Clinical Information

Systemic mastocytosis (SM) is a hematopoietic neoplasm that is now recognized as a distinct entity in the current World Health Organization and International Consensus Classifications. SM is characterized by a proliferation of neoplastic mast cells in the bone marrow and rarely in extramedullary sites. SM may present with variable degrees of clinical severity and can sometimes be associated with a non-mast cell hematologic neoplasm. SM is diagnosed using a combination of major and minor criteria, encompassing morphologic, biochemical and molecular genetic features. An important minor criterion is the presence of an activating somatic mutation in the KIT gene, encoding the tyrosine kinase receptor for stem cell factor, which is a critical growth factor in early myeloid cell proliferation and development. In SM, the most common KIT alteration is a missense change in exon 17 at codon 816, p.Asp816Val (D816V). Much less frequently, other missense mutations involving the D816 codon or adjacent amino acids are encountered and rarely, KIT genetic alterations can occur in other exons. A subset of acute myeloid leukemias (AML) with core-binding factor gene fusions can also acquire activating KIT gene mutations, including D816V in many cases. Detection of KIT D816V is critical to help establish a diagnosis of SM and is optimally determined by molecular testing. Because mast cell lesions are typically sparse and fibrotic in bone marrow and circulating tumor mast cells are in low abundance, highly sensitive and specific assays are required for optimal detection of KIT D816V. This can be achieved using quantitative allele-specific polymerase chain reaction (PCR) or droplet digital PCR (ddPCR) methods.
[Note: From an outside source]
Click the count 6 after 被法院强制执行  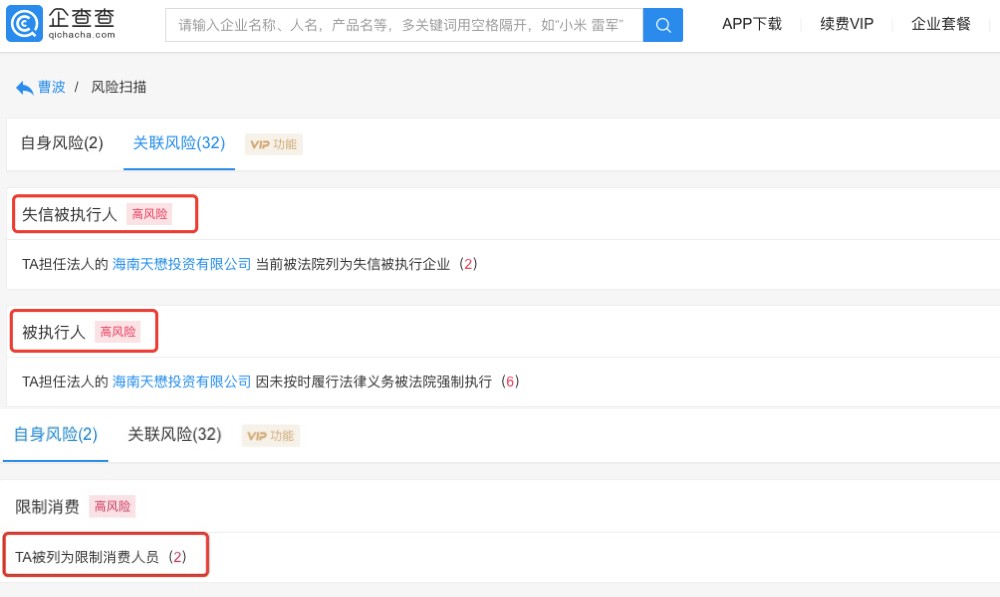510,381
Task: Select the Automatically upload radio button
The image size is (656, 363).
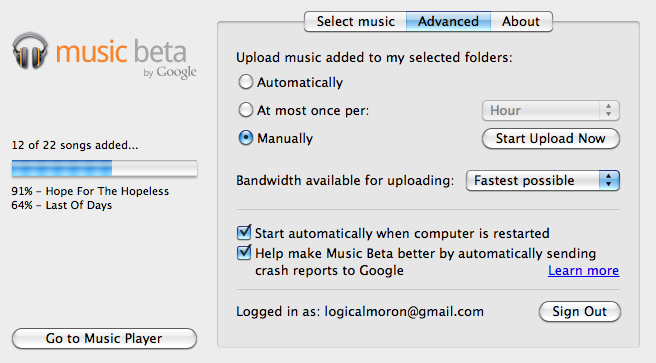Action: (246, 82)
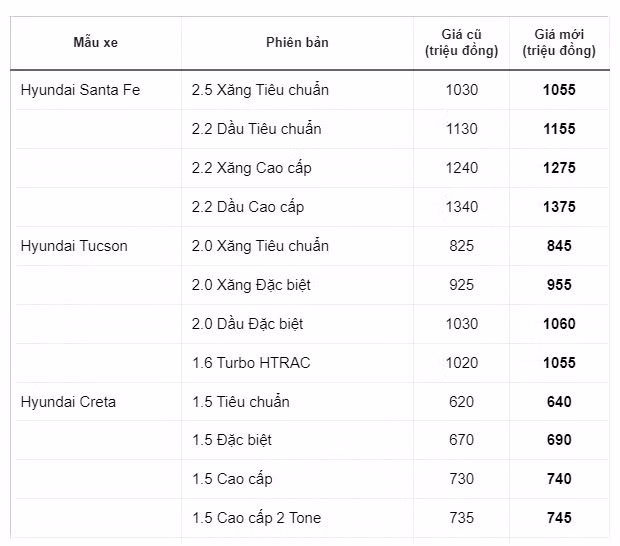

The presence of KIT D816V mutation in the appropriate clinical and pathologic context is highly supportive of SM. In addition, although the D816V in SM is insensitive to targeted therapy with imatinib, other tyrosine kinase inhibitors such as avapritinib have demonstrated significant therapeutic efficacy in advanced SM, indicating that this mutation may also be a theranostic marker for these patients.